Um diferencial importante é o feedback pedagógico individualizado por distrator. Isso significa que, quando um estudante erra uma questão, ele não recebe apenas um "resposta incorreta": o jogo identifica qual alternativa foi escolhida e oferece uma explicação específica sobre o raciocínio equivocado, ajudando o estudante a compreender onde errou e por quê. Ferramentas de Inteligência Artificial são utilizadas em diferentes etapas do processo de desenvolvimento, sempre sob supervisão pedagógica, garantindo que a tecnologia esteja a serviço dos objetivos de aprendizagem.
Acessibilidade e inclusão
O compromisso do Ciência Plural com a acessibilidade vai além da gratuidade dos jogos. A plataforma busca, de forma progressiva, incorporar princípios do Desenho Universal para a Aprendizagem (DUA), uma abordagem que propõe múltiplas formas de engajamento, representação e ação para que estudantes com diferentes perfis de aprendizagem possam acessar o mesmo conteúdo.
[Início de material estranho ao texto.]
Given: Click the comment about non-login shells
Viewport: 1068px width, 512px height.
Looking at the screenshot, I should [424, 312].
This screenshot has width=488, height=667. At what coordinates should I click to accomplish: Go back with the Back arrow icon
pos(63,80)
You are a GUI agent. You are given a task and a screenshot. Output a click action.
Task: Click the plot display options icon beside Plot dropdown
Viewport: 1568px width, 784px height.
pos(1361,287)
Um marco concreto desse compromisso é a versão adaptada do jogo Codex da Vida, desenvolvida especificamente para o Atendimento Educacional Especializado (AEE). Essa versão traz ajustes nas mecânicas, no ritmo e na apresentação do conteúdo para atender estudantes com necessidades educacionais específicas, sem reduzir a qualidade da experiência pedagógica. A intenção é que, com o tempo, todos os jogos da plataforma ofereçam versões adaptadas para AEE.
Tornar a educação em Ciências verdadeiramente acessível significa reconhecer que estudantes chegam à sala de aula com experiências, ritmos e necessidades diferentes. O Ciência Plural assume esse princípio como diretriz de desenvolvimento: cada novo jogo é planejado considerando como pode atender à maior diversidade possível de estudantes, respeitando suas individualidades e promovendo a inclusão desde a etapa de design.
Tecnologia
Os jogos do Ciência Plural são desenvolvidos em HTML5, CSS e JavaScript, o que significa que funcionam diretamente no navegador de qualquer dispositivo, seja computador, tablet ou celular, sem exigir instalação de aplicativos, plugins ou qualquer outro software adicional. Essa escolha tecnológica é intencional: em muitas escolas, o acesso a dispositivos potentes ou a permissão para instalar aplicativos nem sempre é garantido, um jogo que roda no navegador elimina a principal barreira técnica.
A plataforma não exige login e não coleta dados pessoais dos estudantes. Os jogos são e continuarão sendo gratuitos: o acesso livre não é uma fase temporária, mas um compromisso do projeto com a educação.
A opção por tecnologias abertas e leves também garante que os jogos carreguem rapidamente mesmo em conexões mais lentas, uma realidade comum em muitas escolas e residências no interior do Brasil. Todo o projeto é pensado para funcionar bem nas condições reais que estudantes e professores encontram no dia a dia.